U.S. Economic/Financial News

FEMA Plan: Mass Evictions, Forced Relocation, Lack of Health Care for Hurricane Victims

An estimated 150,000 people who fled from their homes during Hurricanes Katrina and Rita now face eviction Dec. 1 from the temporary hotel-housing arranged and paid for by the Federal Emergency Management Agency. FEMA has failed to utilize vacated military bases, as Lyndon LaRouche has proposed, for temporary housing, or to get serious housing construction projects going in the Gulf States, especially Louisiana and Mississippi; now the agency insists "there are too many people living in hotel rooms" and that "across the country there are readily available, longer-term housing solutions." That means forced relocations. Thus, FEMA will hold to its Dec. 1 cutoff for hotel reimbursements to evacuees and/or to states who may have signed leases for storm victims.

As EIR has reported, New Orleans faces a "Code Blue," with its medical infrastructure gone and no aid from the Federal government to begin restoration of facilities and staffing. The city's premier trauma center is gone, and half a dozen hospitals may never reopen. Of the thousands of doctors and tens of thousands of nurses and other medical support staff who fled Katrina, only a small number has returned.

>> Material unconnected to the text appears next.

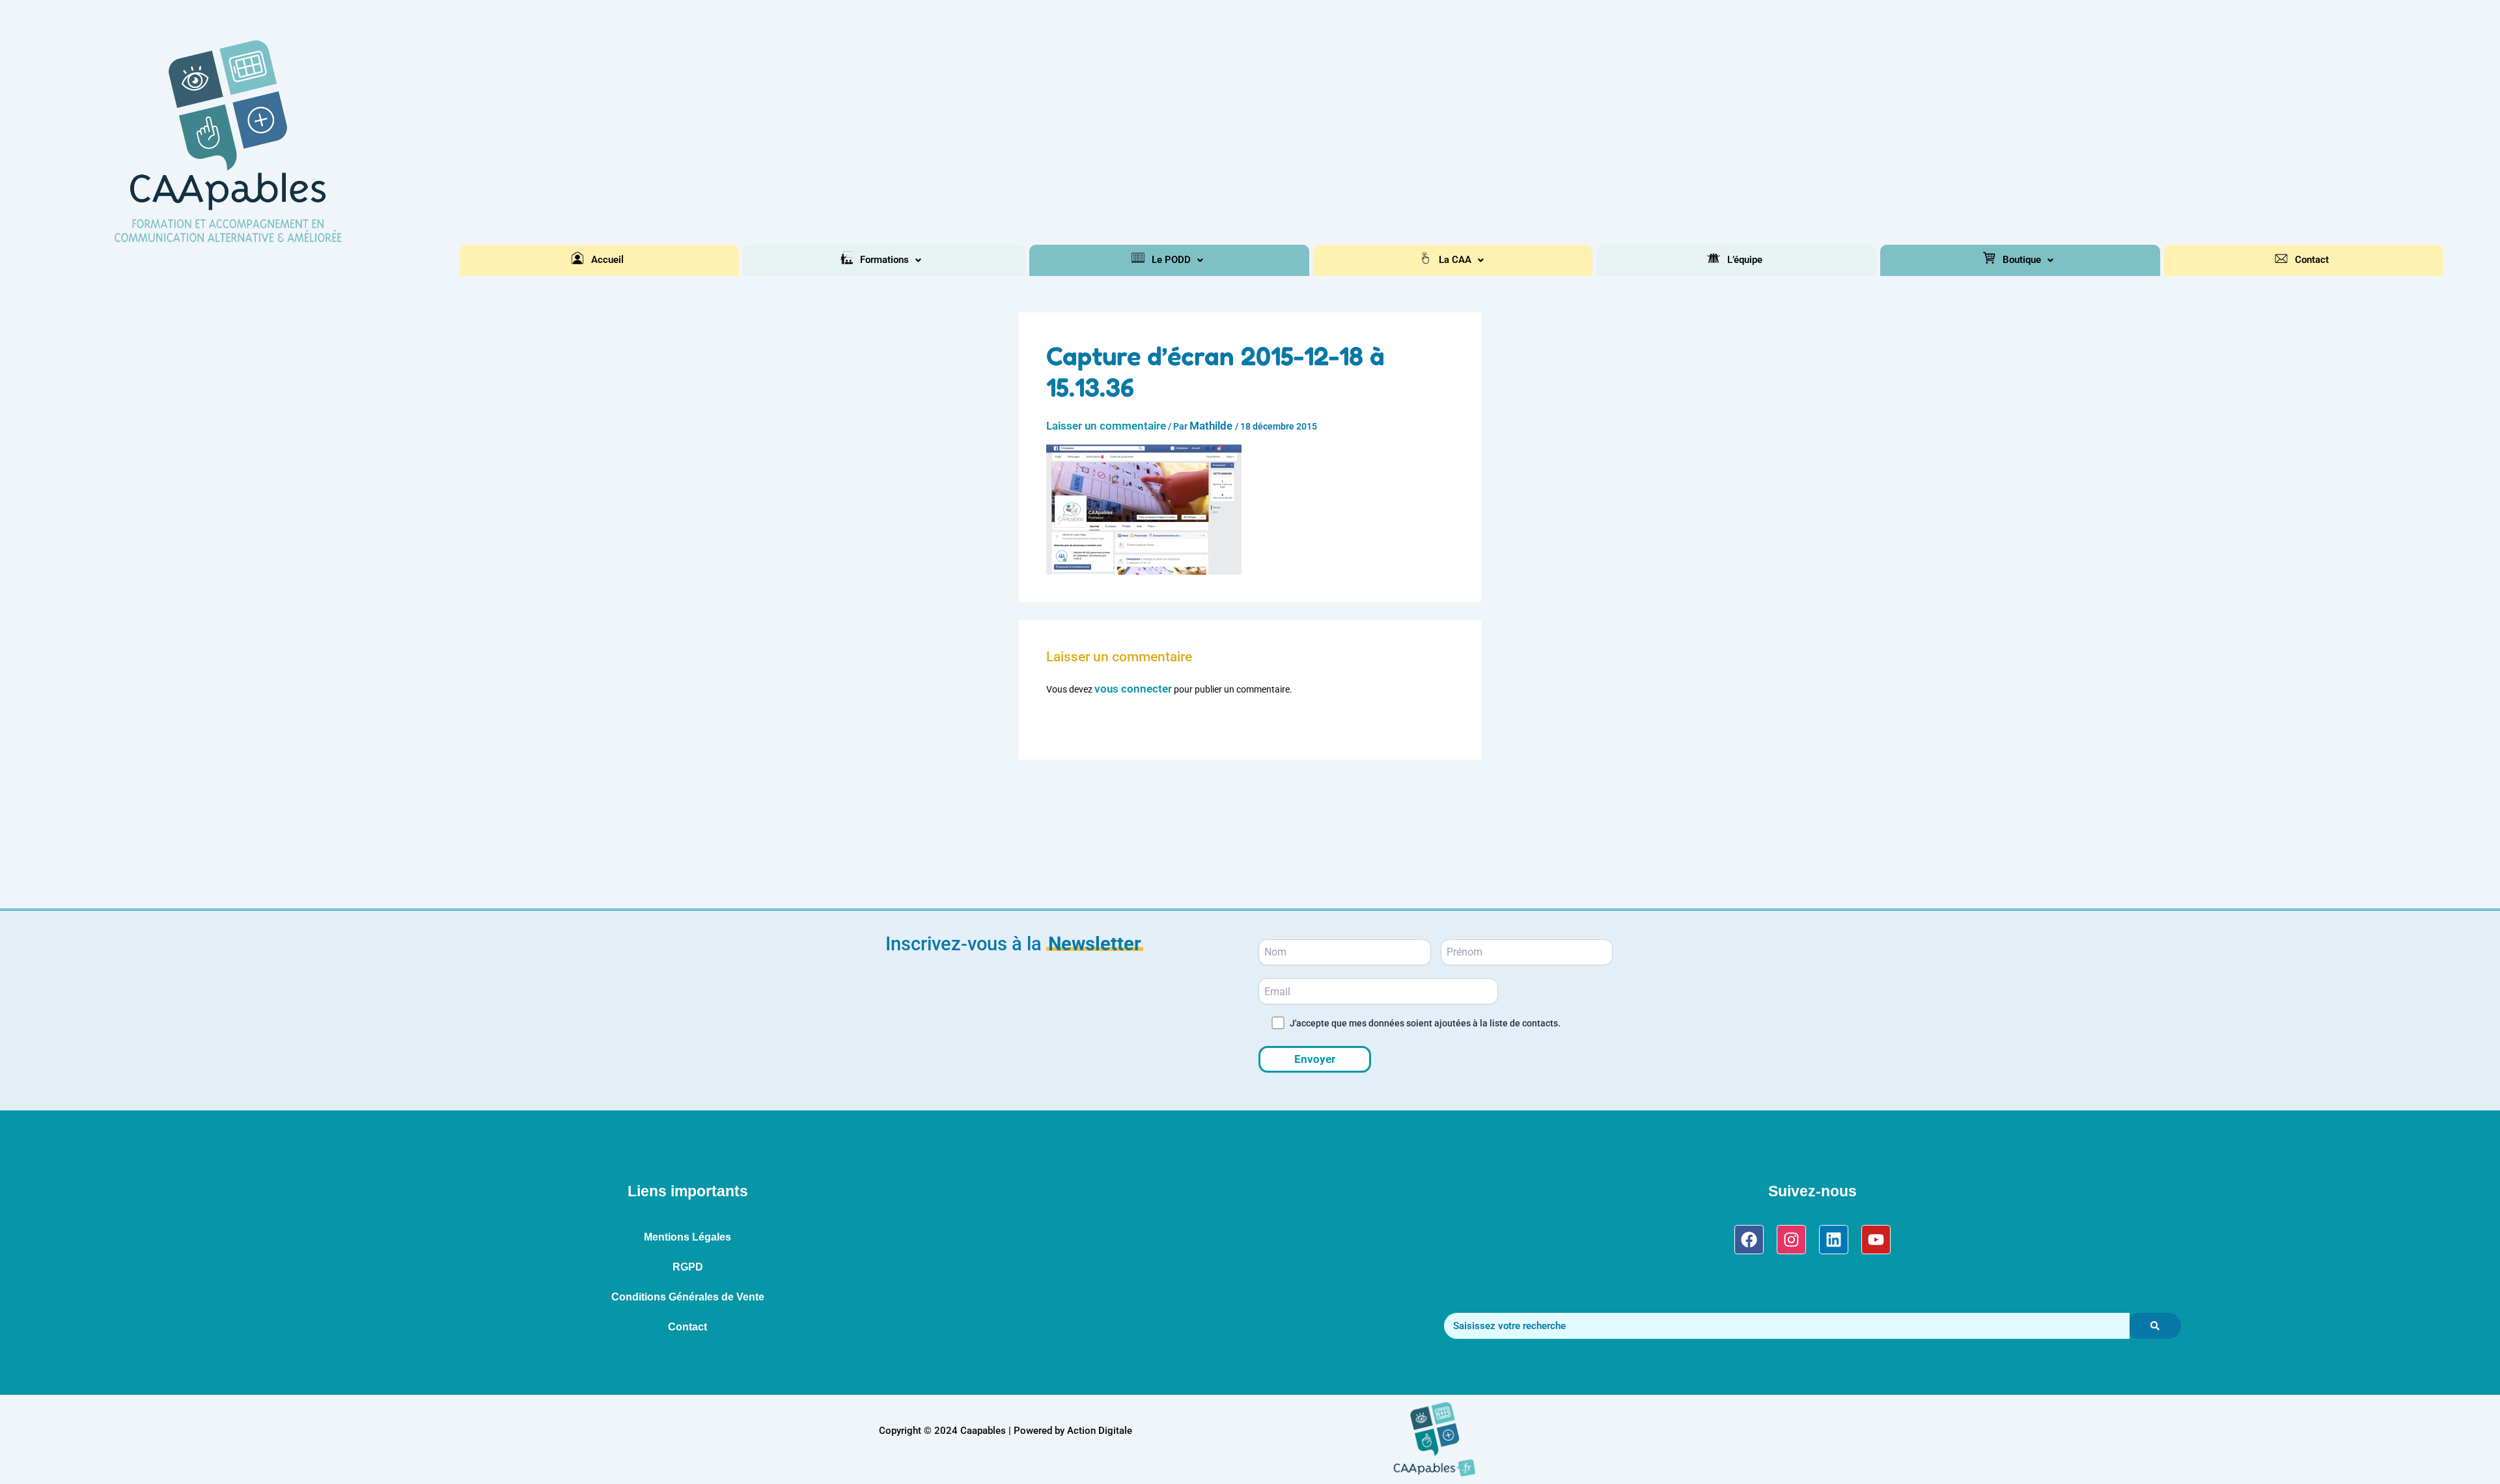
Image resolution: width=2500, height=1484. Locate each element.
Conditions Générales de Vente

The lack of housing, power, and hospitals threatens the ability to maintain a population in the city. The failed Federal policy is de facto depopulation, just as Bush's Housing Secretary Alphonso Jackson called for.

Meanwhile, FEMA has advised the 96 insurance companies that sell flood insurance to stop payments to policyholders until Congress says the agency can borrow more money.

Nation's Capital: 80% of Homes Out of Reach for Average Household

The prices of homes for sale in Washington, D.C., has increased at such a rapid rate during the last five years that more than 80% of the homes are out of reach for the average-income city household, according to a joint Fannie Mae-Urban Institute report. D.C.'s housing prices have soared at a rate of 15.9% per year between 1999 and 2004. By 2004, the median home price reached $320,000, and the average home price reached $450,000.

A teacher with a typical $45,000 annual income buying a first home could have afforded one-third of the D.C. homes for sale in 2001. By 2004, earning $52,000 per year, that teacher could have afforded only 17% of the D.C. homes on the market. The median D.C. household income is only $44,926 per year.

The housing crisis in Washington represents the genocidal contours that Lazard Freres-directed Mayor Tony Williams gave to the city's future by closing down D.C. General Hospital in 2001, and similar actions. By design, the shutting of the city's only full-service public hospital increased gentrification in the city.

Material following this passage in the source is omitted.